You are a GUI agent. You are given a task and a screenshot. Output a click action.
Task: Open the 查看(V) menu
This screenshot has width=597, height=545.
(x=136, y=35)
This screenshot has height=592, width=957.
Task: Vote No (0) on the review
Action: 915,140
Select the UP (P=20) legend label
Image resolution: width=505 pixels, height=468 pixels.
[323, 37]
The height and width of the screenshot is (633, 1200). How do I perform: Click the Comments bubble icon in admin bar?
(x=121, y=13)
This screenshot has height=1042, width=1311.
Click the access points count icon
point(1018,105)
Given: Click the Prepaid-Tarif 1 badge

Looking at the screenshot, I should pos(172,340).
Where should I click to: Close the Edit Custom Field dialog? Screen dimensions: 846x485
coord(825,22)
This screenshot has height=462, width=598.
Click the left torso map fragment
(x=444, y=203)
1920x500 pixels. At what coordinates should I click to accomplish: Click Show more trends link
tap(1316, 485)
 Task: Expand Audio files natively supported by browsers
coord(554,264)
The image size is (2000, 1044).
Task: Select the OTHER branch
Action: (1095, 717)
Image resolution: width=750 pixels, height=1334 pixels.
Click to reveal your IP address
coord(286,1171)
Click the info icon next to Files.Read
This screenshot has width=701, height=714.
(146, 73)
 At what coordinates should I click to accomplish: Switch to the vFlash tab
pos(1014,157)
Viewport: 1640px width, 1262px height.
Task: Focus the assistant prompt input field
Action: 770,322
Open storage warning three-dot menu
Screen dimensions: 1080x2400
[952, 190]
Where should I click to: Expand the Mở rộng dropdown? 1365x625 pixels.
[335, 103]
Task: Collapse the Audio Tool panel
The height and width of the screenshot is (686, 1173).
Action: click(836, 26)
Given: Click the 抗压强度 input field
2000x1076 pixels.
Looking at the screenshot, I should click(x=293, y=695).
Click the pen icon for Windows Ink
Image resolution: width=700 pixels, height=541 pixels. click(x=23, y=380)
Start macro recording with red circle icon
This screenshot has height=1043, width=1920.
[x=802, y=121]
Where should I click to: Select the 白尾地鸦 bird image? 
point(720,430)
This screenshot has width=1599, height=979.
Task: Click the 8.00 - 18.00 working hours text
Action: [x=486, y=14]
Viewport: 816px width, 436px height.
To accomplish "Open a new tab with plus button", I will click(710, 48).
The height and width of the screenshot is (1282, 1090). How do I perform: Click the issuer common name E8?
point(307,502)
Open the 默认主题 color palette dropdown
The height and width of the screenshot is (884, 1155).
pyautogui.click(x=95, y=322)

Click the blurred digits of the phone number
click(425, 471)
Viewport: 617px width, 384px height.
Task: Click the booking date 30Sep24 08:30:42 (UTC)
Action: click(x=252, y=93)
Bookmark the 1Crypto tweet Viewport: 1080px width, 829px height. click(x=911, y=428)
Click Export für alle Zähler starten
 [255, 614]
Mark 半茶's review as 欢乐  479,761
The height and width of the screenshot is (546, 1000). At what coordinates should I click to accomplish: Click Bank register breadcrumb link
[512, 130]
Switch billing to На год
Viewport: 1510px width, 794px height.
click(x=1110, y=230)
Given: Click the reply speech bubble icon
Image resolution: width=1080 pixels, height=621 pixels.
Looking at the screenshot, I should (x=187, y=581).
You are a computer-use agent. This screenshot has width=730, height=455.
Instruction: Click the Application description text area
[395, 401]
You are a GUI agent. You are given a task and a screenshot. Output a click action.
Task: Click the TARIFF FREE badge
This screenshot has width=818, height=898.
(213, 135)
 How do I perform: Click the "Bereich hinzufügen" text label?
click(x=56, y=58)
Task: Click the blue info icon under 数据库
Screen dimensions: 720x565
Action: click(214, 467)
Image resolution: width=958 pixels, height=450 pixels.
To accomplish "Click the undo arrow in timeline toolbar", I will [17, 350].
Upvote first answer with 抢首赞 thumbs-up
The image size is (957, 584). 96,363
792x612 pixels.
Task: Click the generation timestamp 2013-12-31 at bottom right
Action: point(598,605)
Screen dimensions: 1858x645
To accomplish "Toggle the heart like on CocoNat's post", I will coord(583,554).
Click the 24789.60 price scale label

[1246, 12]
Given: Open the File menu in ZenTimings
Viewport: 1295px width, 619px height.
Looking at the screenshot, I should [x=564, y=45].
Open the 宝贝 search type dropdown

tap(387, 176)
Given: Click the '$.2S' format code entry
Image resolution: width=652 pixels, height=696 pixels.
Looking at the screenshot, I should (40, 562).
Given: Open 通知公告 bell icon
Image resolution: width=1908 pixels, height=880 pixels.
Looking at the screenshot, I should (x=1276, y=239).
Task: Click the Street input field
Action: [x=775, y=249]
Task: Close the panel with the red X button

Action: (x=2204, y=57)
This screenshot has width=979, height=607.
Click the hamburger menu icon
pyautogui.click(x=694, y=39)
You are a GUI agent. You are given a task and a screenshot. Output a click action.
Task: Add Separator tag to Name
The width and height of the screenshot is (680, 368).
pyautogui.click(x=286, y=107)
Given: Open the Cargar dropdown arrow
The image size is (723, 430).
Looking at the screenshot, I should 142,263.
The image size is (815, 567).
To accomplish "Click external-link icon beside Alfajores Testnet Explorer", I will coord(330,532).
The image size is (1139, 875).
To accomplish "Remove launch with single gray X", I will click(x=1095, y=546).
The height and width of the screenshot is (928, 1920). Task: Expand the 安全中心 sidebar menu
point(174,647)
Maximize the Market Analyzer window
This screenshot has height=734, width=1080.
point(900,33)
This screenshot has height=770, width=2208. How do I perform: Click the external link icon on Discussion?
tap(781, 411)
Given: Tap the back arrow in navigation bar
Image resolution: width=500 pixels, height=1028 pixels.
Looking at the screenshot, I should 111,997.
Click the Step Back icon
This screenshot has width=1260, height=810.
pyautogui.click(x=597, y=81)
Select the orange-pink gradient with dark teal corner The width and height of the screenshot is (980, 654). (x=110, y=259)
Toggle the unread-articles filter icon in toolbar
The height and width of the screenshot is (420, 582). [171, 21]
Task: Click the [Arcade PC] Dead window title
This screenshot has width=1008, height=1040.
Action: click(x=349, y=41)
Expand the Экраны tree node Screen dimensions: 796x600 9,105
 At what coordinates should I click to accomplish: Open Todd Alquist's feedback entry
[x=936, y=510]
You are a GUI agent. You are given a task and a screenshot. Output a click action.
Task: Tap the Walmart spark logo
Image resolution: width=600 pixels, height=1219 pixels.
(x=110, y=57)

» About this exercise:
Only the lines from the start of the material through the line containing "This screenshot has height=1042, width=1311." should be repeated, and they should be repeated exactly.

» Response below:
You are a GUI agent. You are given a task and a screenshot. Output a click action.
Task: Open the 查看(V) menu
This screenshot has width=597, height=545.
(x=136, y=35)
This screenshot has height=592, width=957.
Task: Vote No (0) on the review
Action: 915,140
Select the UP (P=20) legend label
Image resolution: width=505 pixels, height=468 pixels.
[323, 37]
The height and width of the screenshot is (633, 1200). How do I perform: Click the Comments bubble icon in admin bar?
(x=121, y=13)
This screenshot has height=1042, width=1311.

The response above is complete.